When we got back downstairs, Dion tried to take small steps back to the refrigerator to make it seem like she could care less about the cheese and crackers. But I knew by the way her hand was shaking as she reached for everything that she was as hungry and excited as I was.
“How many kids you raised?” I asked, sitting down at the table and slowly making myself a cheese and cracker sandwich.
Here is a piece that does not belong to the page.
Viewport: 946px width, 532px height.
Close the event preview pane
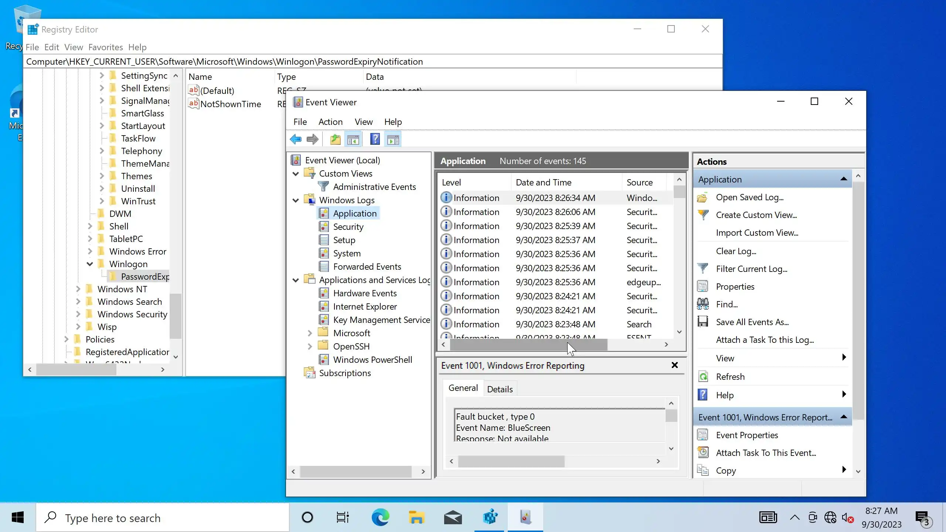pos(674,365)
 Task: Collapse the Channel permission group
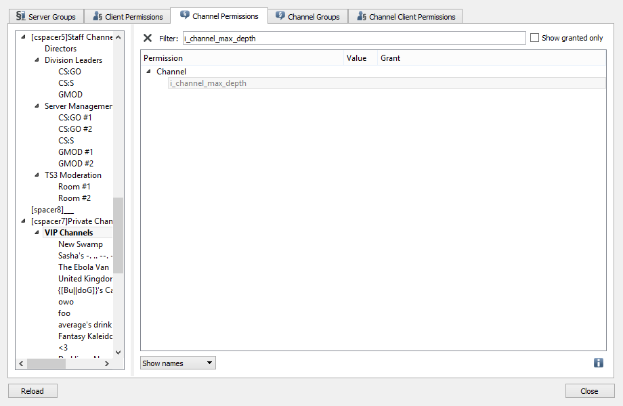tap(148, 72)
Dion had already stuffed a whole chunk of cheese in her mouth and was following it up with a cracker.
“Oh, I guess about eleven, counting the ones that weren’t my own.”
“Eleven?” Dion said, spraying cracker crumbs.
Miz Lily checked a pot on the stove, then turned the heat off beneath it. “My own and fosters. I’m sure your mama would do the same t
hing.”
“Do what?” I asked.
“Take in children that needed warm meals,” Miz Lily said. “Give them a bed and a safe evening.”
Dion nodded but I just sat there staring at her, the cracker going dry in my mouth. I didn’t know Mama anymore. Even the memory of her was starting to fade away. And if she was so good, why hadn’t she left Daddy when he yelled at her and was mean to us? And why hadn’t she found some free or cheap doctor somewhere who could’ve saved her from the cancer?
“I don’t know—”
“Yes she would’ve!” Dion said, glaring at me. “She would’ve taken people in.”
I shot her a look, hoping Miz Lily hadn’t caught what she’d just said.
Miz Lily looked from me to Dion, then bent down to the oven and took the biscuits out.
“If she wasn’t in the hospital right now,” Dion said quickly, catching herself. “With a new baby and all.”
“What’d she have anyway?” Miz Lily asked.
“A little boy,” I said. “She named him Jacob.”
“That’s a fine name. My grandbaby’s name is Luther. Prettiest little boy you’d ever like to see.” She used a cup to scoop the beef stew into bowls. I watched the steam rise from it.
“Can I have some more milk . . . please, ma’am?” Dion asked.